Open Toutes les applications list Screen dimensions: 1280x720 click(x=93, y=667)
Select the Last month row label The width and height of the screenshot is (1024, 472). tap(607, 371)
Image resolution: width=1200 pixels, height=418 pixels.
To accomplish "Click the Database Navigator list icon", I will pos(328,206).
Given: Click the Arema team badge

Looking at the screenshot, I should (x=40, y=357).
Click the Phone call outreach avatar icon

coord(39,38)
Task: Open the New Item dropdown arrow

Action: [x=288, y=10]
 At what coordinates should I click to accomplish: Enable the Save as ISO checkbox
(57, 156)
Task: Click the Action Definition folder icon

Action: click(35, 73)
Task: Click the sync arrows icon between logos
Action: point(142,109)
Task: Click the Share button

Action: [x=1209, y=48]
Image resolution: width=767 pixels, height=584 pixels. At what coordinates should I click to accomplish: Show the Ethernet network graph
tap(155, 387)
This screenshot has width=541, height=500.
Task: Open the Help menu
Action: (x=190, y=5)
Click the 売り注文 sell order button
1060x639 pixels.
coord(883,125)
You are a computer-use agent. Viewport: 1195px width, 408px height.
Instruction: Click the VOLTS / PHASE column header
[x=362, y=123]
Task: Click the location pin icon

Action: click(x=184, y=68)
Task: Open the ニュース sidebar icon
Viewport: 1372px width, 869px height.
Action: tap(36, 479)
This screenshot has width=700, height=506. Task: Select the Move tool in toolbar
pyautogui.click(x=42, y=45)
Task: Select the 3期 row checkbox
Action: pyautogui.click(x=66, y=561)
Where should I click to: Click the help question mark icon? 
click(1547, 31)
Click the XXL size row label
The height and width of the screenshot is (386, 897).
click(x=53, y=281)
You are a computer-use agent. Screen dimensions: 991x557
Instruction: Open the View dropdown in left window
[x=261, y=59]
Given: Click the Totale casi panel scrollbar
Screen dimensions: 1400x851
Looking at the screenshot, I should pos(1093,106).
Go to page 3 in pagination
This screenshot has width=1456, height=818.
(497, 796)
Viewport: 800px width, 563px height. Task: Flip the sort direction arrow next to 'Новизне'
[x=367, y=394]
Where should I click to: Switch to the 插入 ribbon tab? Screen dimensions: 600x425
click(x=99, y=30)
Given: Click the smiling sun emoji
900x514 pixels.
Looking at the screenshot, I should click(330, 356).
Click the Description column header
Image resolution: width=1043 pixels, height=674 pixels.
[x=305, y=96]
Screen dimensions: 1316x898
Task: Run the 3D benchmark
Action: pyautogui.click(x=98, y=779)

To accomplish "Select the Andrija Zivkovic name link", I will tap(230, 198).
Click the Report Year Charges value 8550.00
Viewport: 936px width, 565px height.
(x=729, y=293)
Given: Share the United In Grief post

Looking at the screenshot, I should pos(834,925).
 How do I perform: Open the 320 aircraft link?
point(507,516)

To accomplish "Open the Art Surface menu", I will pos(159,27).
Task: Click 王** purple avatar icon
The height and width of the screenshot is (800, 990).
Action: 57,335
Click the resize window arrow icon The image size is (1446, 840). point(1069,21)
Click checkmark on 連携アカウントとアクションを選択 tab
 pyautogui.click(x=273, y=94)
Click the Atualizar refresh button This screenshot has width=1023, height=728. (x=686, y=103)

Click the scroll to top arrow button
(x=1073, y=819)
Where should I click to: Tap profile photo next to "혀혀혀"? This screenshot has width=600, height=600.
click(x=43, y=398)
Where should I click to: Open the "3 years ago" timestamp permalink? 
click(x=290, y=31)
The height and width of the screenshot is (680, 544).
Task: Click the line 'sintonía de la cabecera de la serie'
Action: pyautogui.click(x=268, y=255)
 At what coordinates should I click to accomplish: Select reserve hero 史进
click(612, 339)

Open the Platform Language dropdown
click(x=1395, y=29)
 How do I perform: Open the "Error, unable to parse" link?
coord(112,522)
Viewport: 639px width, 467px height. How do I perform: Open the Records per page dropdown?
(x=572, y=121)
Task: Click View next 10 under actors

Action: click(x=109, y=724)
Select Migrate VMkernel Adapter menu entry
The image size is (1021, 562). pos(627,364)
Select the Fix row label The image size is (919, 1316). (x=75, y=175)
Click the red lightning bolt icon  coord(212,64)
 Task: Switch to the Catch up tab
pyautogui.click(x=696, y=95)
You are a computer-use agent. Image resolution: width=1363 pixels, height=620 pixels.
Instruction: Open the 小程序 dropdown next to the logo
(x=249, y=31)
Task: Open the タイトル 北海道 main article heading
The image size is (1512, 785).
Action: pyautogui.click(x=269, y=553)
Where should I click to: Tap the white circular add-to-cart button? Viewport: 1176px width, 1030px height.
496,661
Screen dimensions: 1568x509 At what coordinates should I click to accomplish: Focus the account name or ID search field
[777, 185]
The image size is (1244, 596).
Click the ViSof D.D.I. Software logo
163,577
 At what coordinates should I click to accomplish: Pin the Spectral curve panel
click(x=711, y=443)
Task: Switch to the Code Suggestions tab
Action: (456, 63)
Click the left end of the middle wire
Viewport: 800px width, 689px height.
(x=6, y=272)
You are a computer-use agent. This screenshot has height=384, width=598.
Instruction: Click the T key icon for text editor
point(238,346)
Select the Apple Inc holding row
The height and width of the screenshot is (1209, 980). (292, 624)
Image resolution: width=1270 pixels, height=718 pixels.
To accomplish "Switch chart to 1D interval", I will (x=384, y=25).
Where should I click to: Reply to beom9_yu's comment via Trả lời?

#### [What is required]
Copy the entries above exactly, leaving none out.

#### [Output]
Open Toutes les applications list Screen dimensions: 1280x720 click(x=93, y=667)
Select the Last month row label The width and height of the screenshot is (1024, 472). tap(607, 371)
Image resolution: width=1200 pixels, height=418 pixels.
To accomplish "Click the Database Navigator list icon", I will pos(328,206).
Given: Click the Arema team badge

Looking at the screenshot, I should (x=40, y=357).
Click the Phone call outreach avatar icon

coord(39,38)
Task: Open the New Item dropdown arrow

Action: [x=288, y=10]
 At what coordinates should I click to accomplish: Enable the Save as ISO checkbox
(57, 156)
Task: Click the Action Definition folder icon

Action: click(35, 73)
Task: Click the sync arrows icon between logos
Action: point(142,109)
Task: Click the Share button

Action: [x=1209, y=48]
Image resolution: width=767 pixels, height=584 pixels. At what coordinates should I click to accomplish: Show the Ethernet network graph
tap(155, 387)
This screenshot has width=541, height=500.
Task: Open the Help menu
Action: (x=190, y=5)
Click the 売り注文 sell order button
1060x639 pixels.
coord(883,125)
You are a computer-use agent. Viewport: 1195px width, 408px height.
Instruction: Click the VOLTS / PHASE column header
[x=362, y=123]
Task: Click the location pin icon

Action: click(x=184, y=68)
Task: Open the ニュース sidebar icon
Viewport: 1372px width, 869px height.
Action: tap(36, 479)
This screenshot has width=700, height=506. Task: Select the Move tool in toolbar
pyautogui.click(x=42, y=45)
Task: Select the 3期 row checkbox
Action: pyautogui.click(x=66, y=561)
Where should I click to: Click the help question mark icon? 
click(1547, 31)
Click the XXL size row label
The height and width of the screenshot is (386, 897).
click(x=53, y=281)
You are a computer-use agent. Screen dimensions: 991x557
Instruction: Open the View dropdown in left window
[x=261, y=59]
Given: Click the Totale casi panel scrollbar
Screen dimensions: 1400x851
Looking at the screenshot, I should pos(1093,106).
Go to page 3 in pagination
This screenshot has width=1456, height=818.
(497, 796)
Viewport: 800px width, 563px height. Task: Flip the sort direction arrow next to 'Новизне'
[x=367, y=394]
Where should I click to: Switch to the 插入 ribbon tab? Screen dimensions: 600x425
click(x=99, y=30)
Given: Click the smiling sun emoji
900x514 pixels.
Looking at the screenshot, I should click(330, 356).
Click the Description column header
Image resolution: width=1043 pixels, height=674 pixels.
[x=305, y=96]
Screen dimensions: 1316x898
Task: Run the 3D benchmark
Action: pyautogui.click(x=98, y=779)

To accomplish "Select the Andrija Zivkovic name link", I will tap(230, 198).
Click the Report Year Charges value 8550.00
Viewport: 936px width, 565px height.
(x=729, y=293)
Given: Share the United In Grief post

Looking at the screenshot, I should pos(834,925).
 How do I perform: Open the 320 aircraft link?
point(507,516)

To accomplish "Open the Art Surface menu", I will pos(159,27).
Task: Click 王** purple avatar icon
The height and width of the screenshot is (800, 990).
Action: 57,335
Click the resize window arrow icon The image size is (1446, 840). point(1069,21)
Click checkmark on 連携アカウントとアクションを選択 tab
 pyautogui.click(x=273, y=94)
Click the Atualizar refresh button This screenshot has width=1023, height=728. (x=686, y=103)

Click the scroll to top arrow button
(x=1073, y=819)
Where should I click to: Tap profile photo next to "혀혀혀"? This screenshot has width=600, height=600.
click(x=43, y=398)
Where should I click to: Open the "3 years ago" timestamp permalink? 
click(x=290, y=31)
The height and width of the screenshot is (680, 544).
Task: Click the line 'sintonía de la cabecera de la serie'
Action: pyautogui.click(x=268, y=255)
 At what coordinates should I click to accomplish: Select reserve hero 史进
click(612, 339)

Open the Platform Language dropdown
click(x=1395, y=29)
 How do I perform: Open the "Error, unable to parse" link?
coord(112,522)
Viewport: 639px width, 467px height. How do I perform: Open the Records per page dropdown?
(x=572, y=121)
Task: Click View next 10 under actors

Action: click(x=109, y=724)
Select Migrate VMkernel Adapter menu entry
The image size is (1021, 562). pos(627,364)
Select the Fix row label The image size is (919, 1316). (x=75, y=175)
Click the red lightning bolt icon  coord(212,64)
 Task: Switch to the Catch up tab
pyautogui.click(x=696, y=95)
You are a computer-use agent. Image resolution: width=1363 pixels, height=620 pixels.
Instruction: Open the 小程序 dropdown next to the logo
(x=249, y=31)
Task: Open the タイトル 北海道 main article heading
The image size is (1512, 785).
Action: pyautogui.click(x=269, y=553)
Where should I click to: Tap the white circular add-to-cart button? Viewport: 1176px width, 1030px height.
496,661
Screen dimensions: 1568x509 At what coordinates should I click to accomplish: Focus the account name or ID search field
[777, 185]
The image size is (1244, 596).
Click the ViSof D.D.I. Software logo
163,577
 At what coordinates should I click to accomplish: Pin the Spectral curve panel
click(x=711, y=443)
Task: Switch to the Code Suggestions tab
Action: (456, 63)
Click the left end of the middle wire
Viewport: 800px width, 689px height.
(x=6, y=272)
You are a computer-use agent. This screenshot has height=384, width=598.
Instruction: Click the T key icon for text editor
point(238,346)
Select the Apple Inc holding row
The height and width of the screenshot is (1209, 980). (292, 624)
Image resolution: width=1270 pixels, height=718 pixels.
To accomplish "Switch chart to 1D interval", I will (x=384, y=25).
Where should I click to: Reply to beom9_yu's comment via Trả lời?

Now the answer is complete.